**WHAT YOU SHOULD DO**
Search the records below for the word "pixel" and show every line where it occurs.

**DATA FOR THE TASK**
--*--
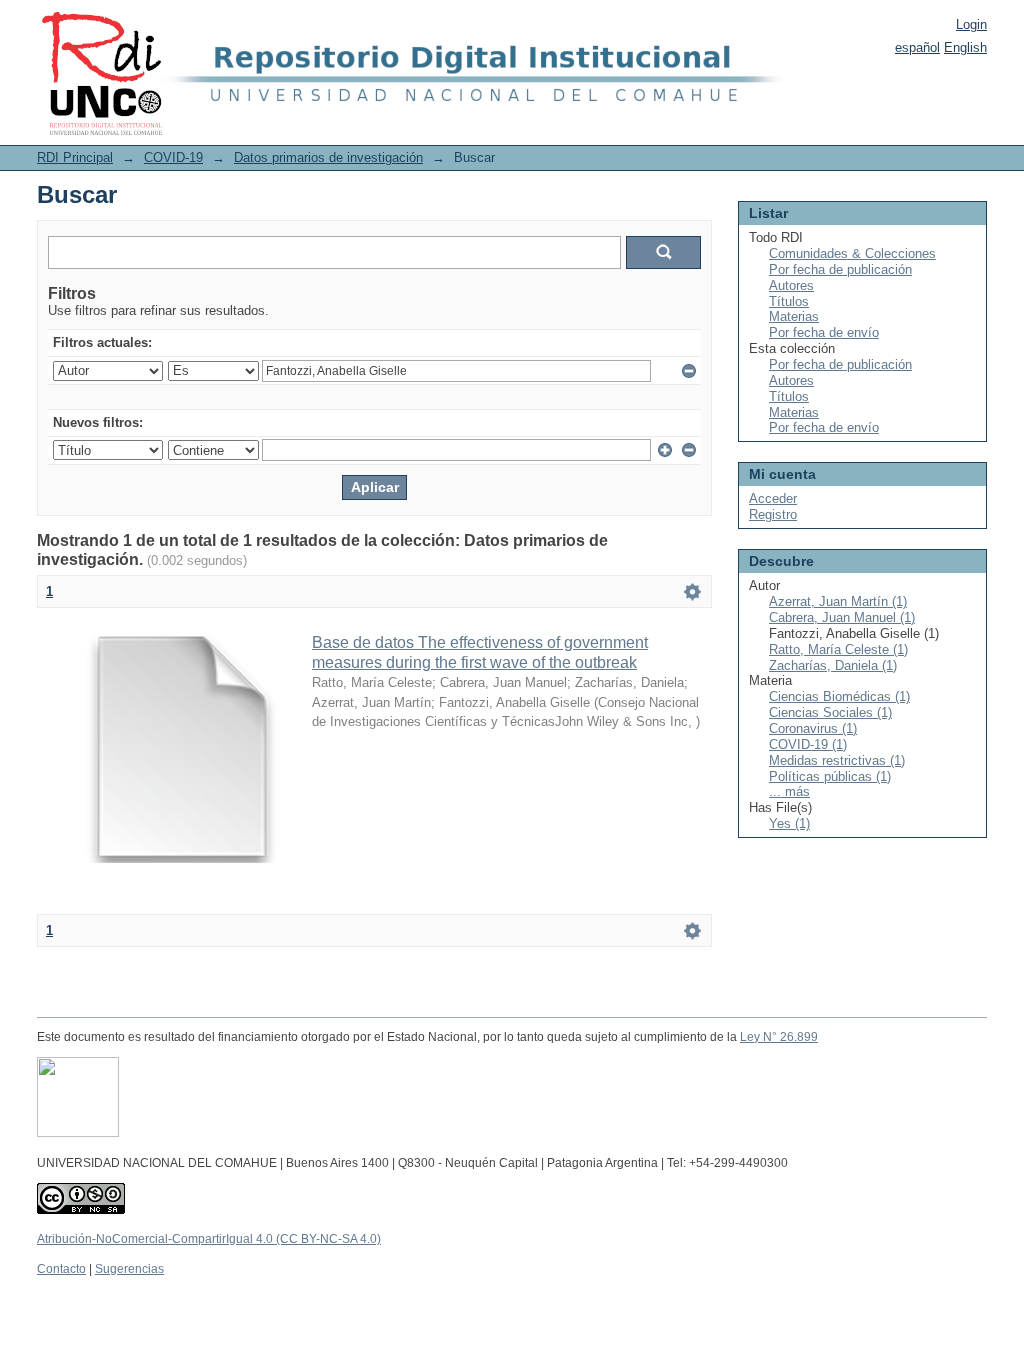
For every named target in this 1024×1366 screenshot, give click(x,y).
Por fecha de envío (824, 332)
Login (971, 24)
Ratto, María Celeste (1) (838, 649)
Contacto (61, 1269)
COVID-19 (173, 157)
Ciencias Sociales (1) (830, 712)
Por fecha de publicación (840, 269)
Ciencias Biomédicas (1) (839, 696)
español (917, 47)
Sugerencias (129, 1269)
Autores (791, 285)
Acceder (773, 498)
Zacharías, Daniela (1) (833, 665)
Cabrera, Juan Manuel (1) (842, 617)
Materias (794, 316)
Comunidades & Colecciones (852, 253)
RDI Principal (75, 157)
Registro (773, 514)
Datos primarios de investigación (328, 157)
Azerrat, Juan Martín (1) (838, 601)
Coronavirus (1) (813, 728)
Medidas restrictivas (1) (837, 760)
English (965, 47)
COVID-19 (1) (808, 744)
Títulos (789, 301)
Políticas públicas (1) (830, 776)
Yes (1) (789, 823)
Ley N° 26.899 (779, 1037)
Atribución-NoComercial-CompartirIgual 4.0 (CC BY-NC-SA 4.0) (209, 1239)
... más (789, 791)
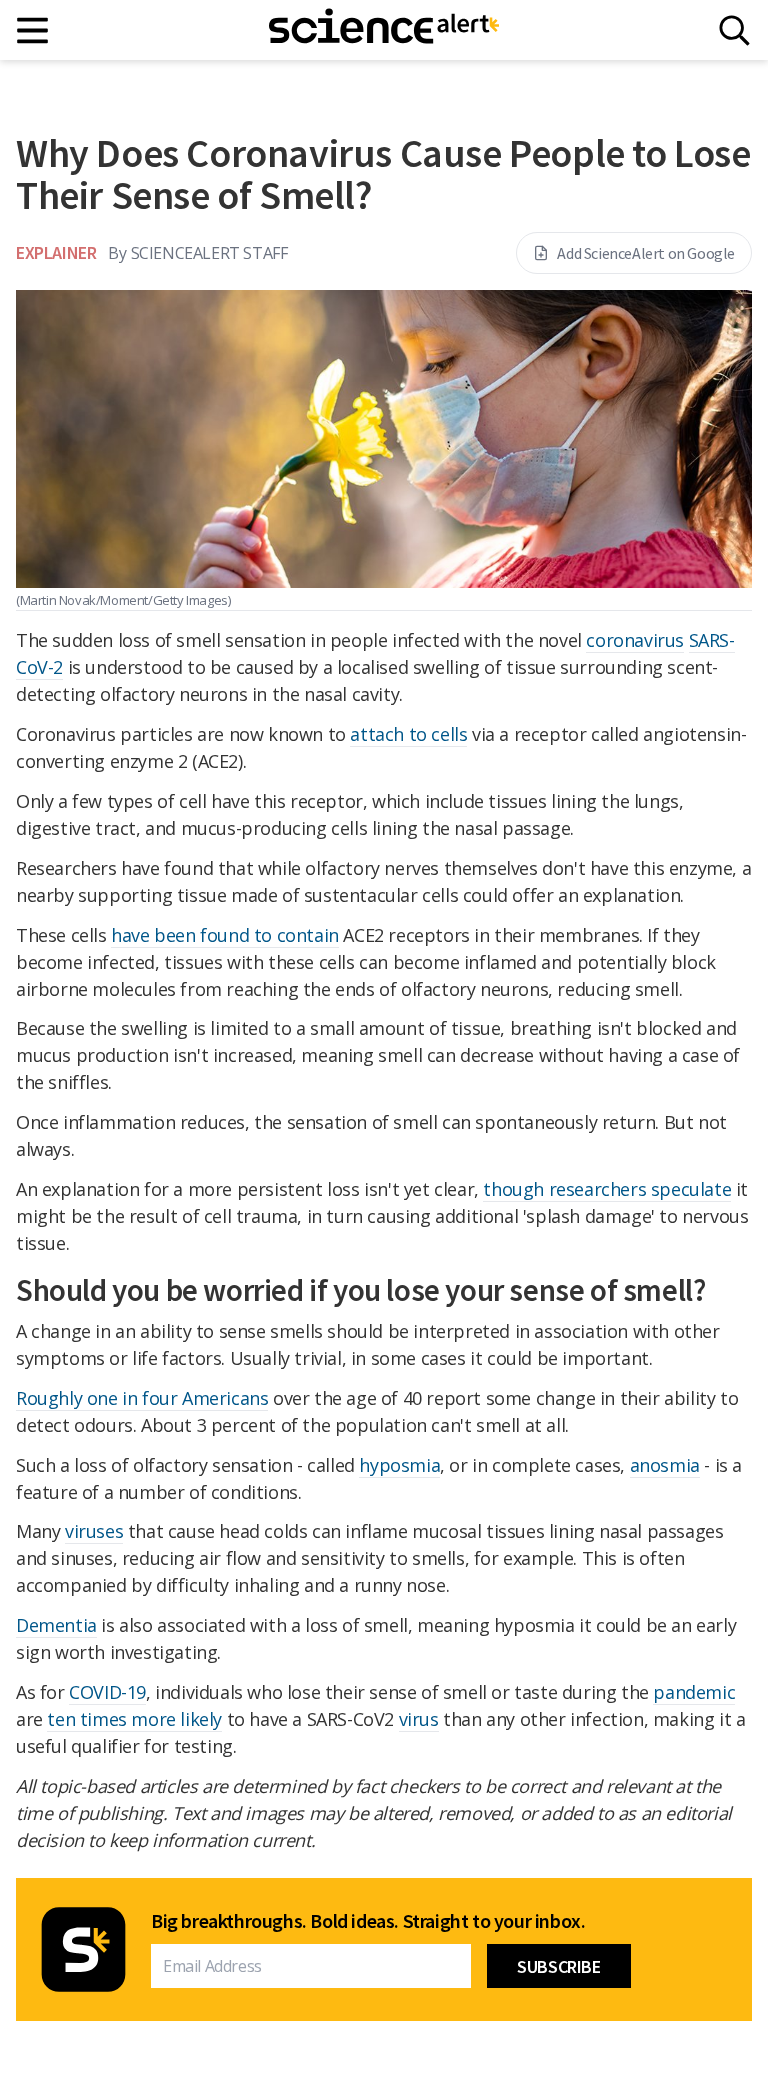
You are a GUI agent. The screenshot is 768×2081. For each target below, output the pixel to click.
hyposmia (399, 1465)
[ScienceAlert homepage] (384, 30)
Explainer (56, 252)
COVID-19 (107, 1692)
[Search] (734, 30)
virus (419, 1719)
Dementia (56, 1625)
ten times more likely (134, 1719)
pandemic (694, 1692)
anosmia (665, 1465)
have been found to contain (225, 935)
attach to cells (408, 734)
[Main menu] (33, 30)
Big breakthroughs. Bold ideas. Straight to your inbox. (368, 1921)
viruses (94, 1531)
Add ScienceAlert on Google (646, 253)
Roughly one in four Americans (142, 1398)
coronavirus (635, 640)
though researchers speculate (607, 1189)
--*--
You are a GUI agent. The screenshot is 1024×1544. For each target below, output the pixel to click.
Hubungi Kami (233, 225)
--*--
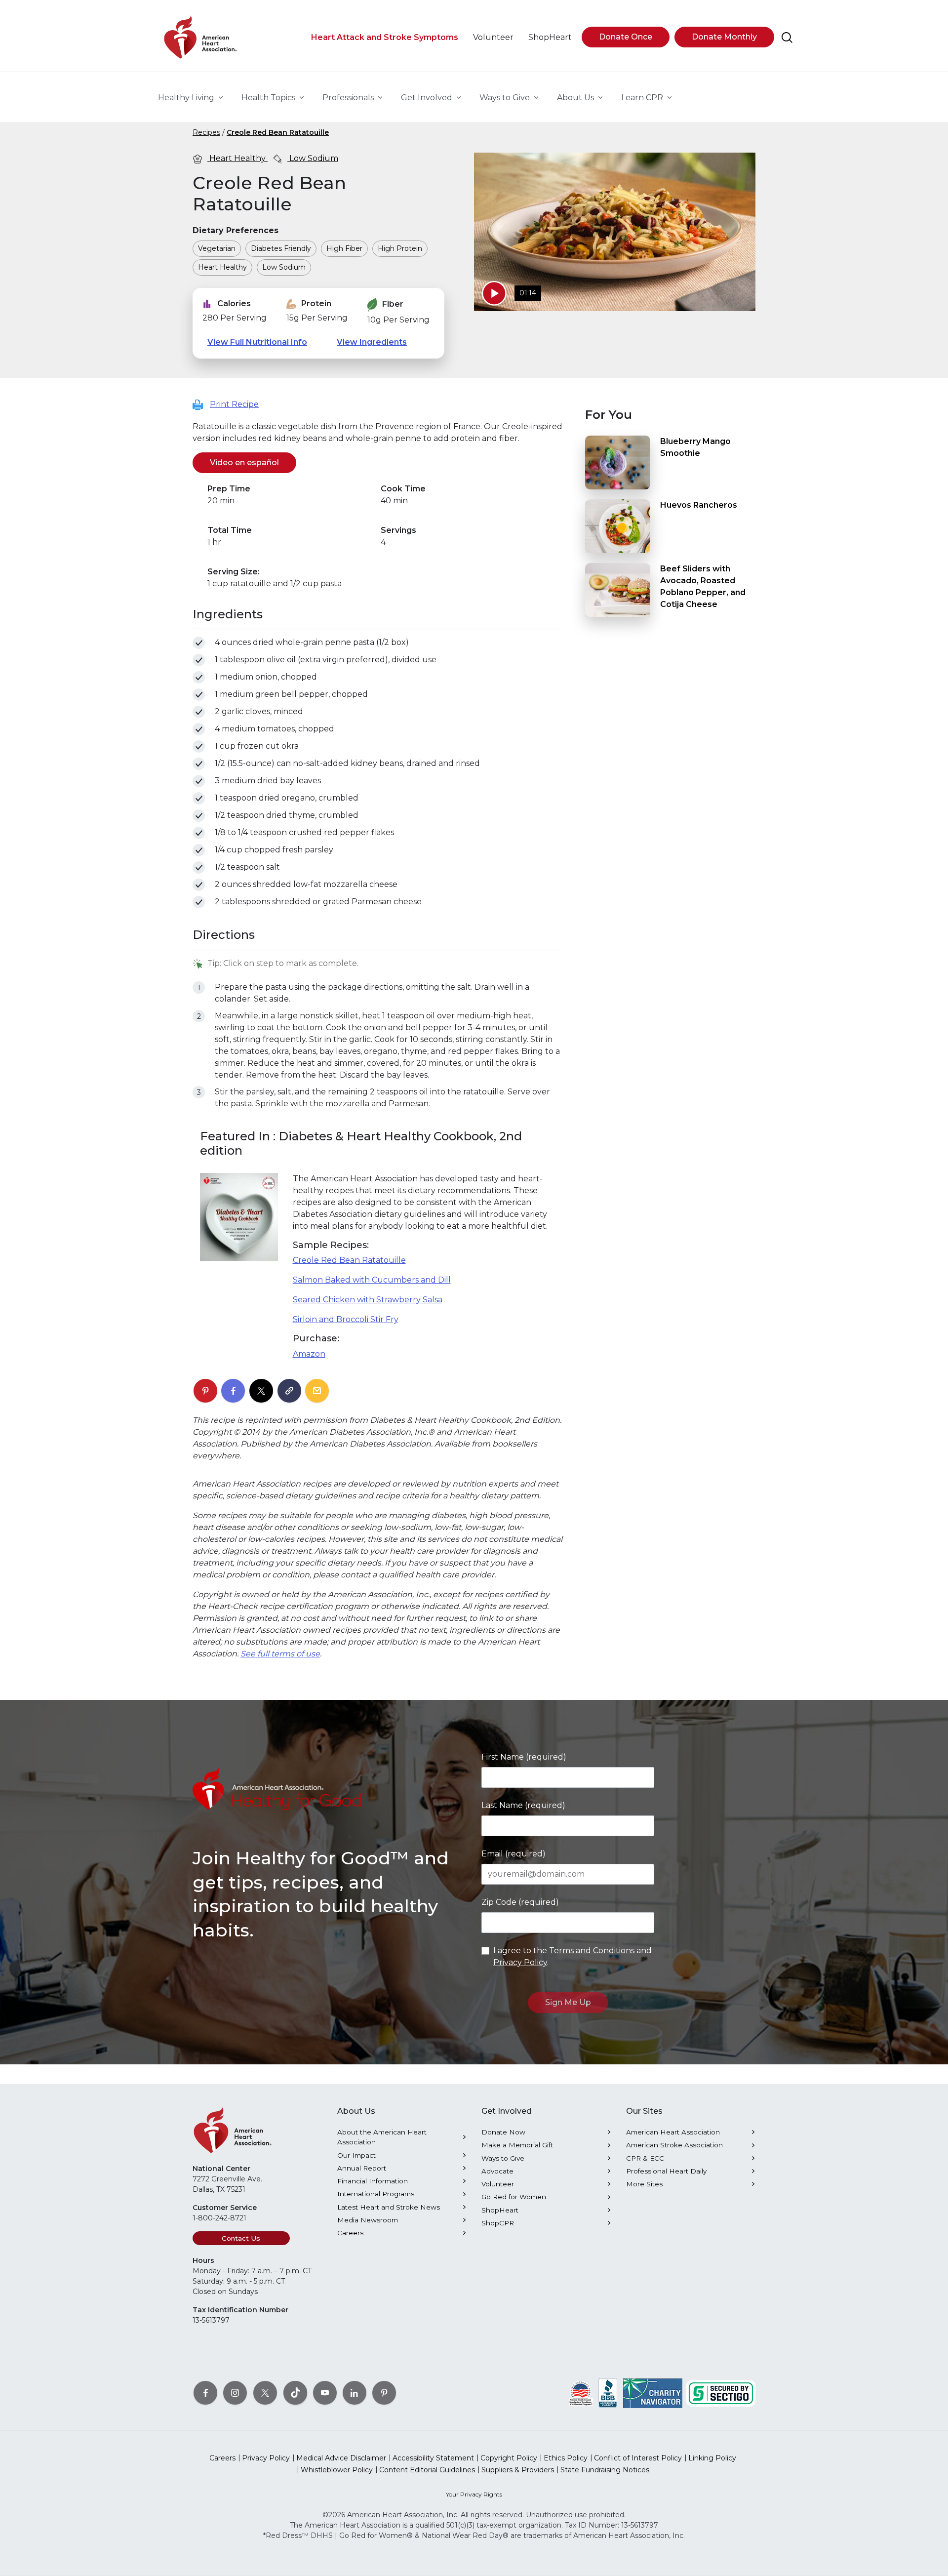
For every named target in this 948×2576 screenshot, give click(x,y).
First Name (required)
--*--
**RESPONSE AREA**
You are a GUI agent. The screenshot is 768×2081. For each target below, output the pixel to click.
You are a GUI agent. The screenshot is 1024×1544. For each target below, output the pixel to click.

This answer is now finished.